# WORK ORDER
Copy out exactly, and only, the lines from the one containing "This screenshot has height=364, width=519." through the end of the entries. No pictures.

# Dataset entries
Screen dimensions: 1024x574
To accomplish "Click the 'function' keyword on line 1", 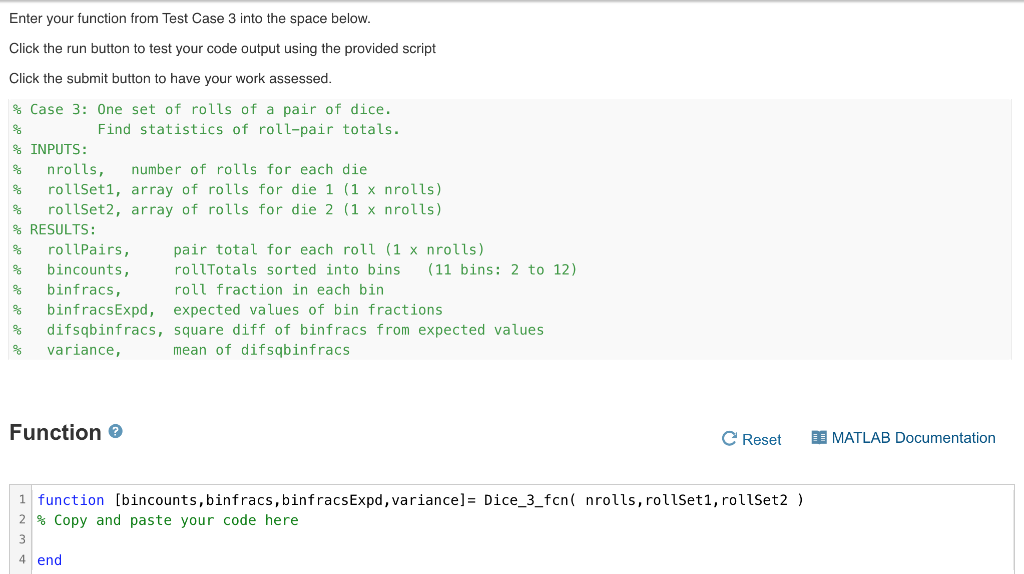I will pyautogui.click(x=71, y=500).
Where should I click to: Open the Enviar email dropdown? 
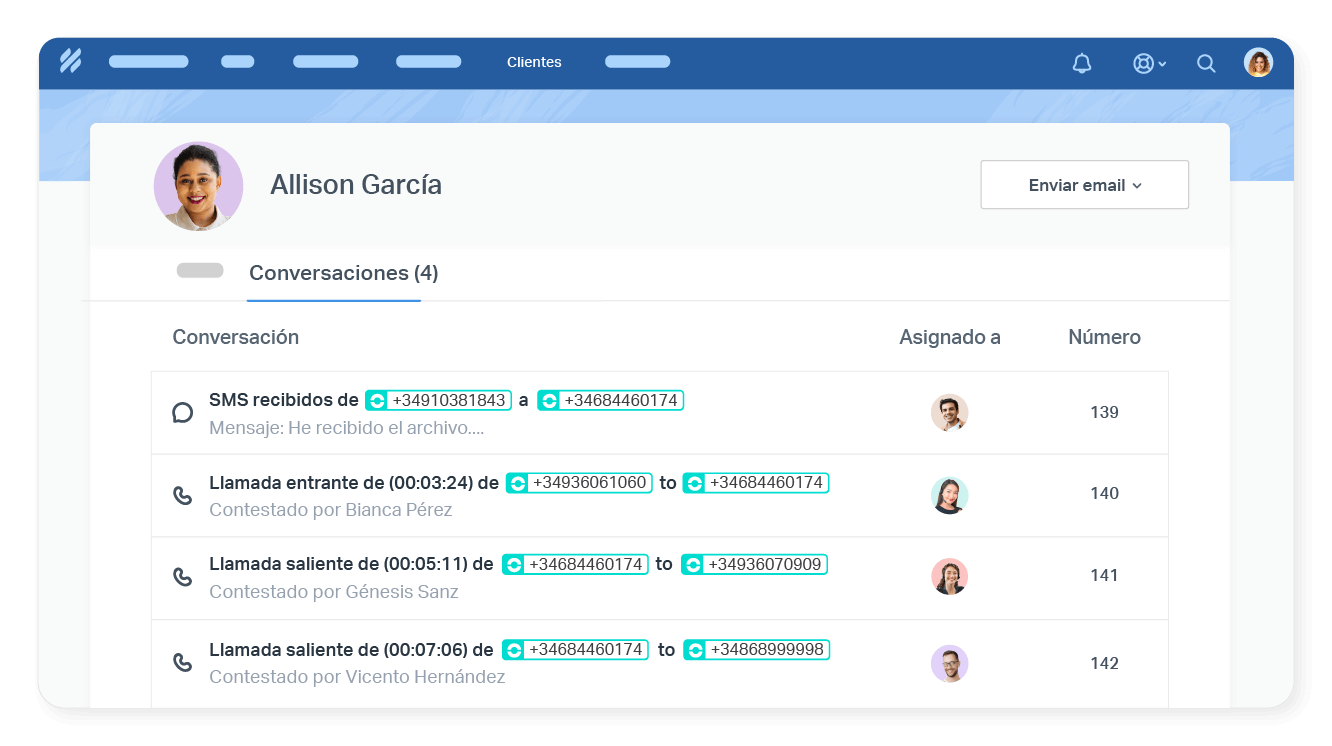click(1084, 184)
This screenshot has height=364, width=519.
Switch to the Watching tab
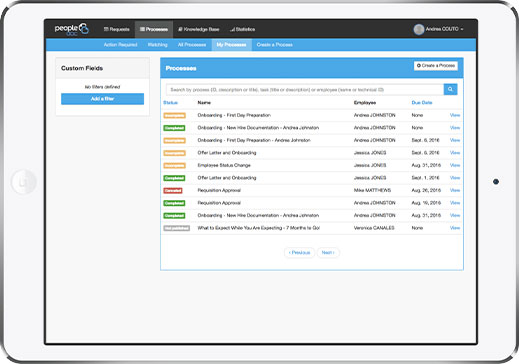(x=157, y=45)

# RESULT OF THIS EXERCISE
This screenshot has height=364, width=519.
Switch to the Watching tab
(x=157, y=45)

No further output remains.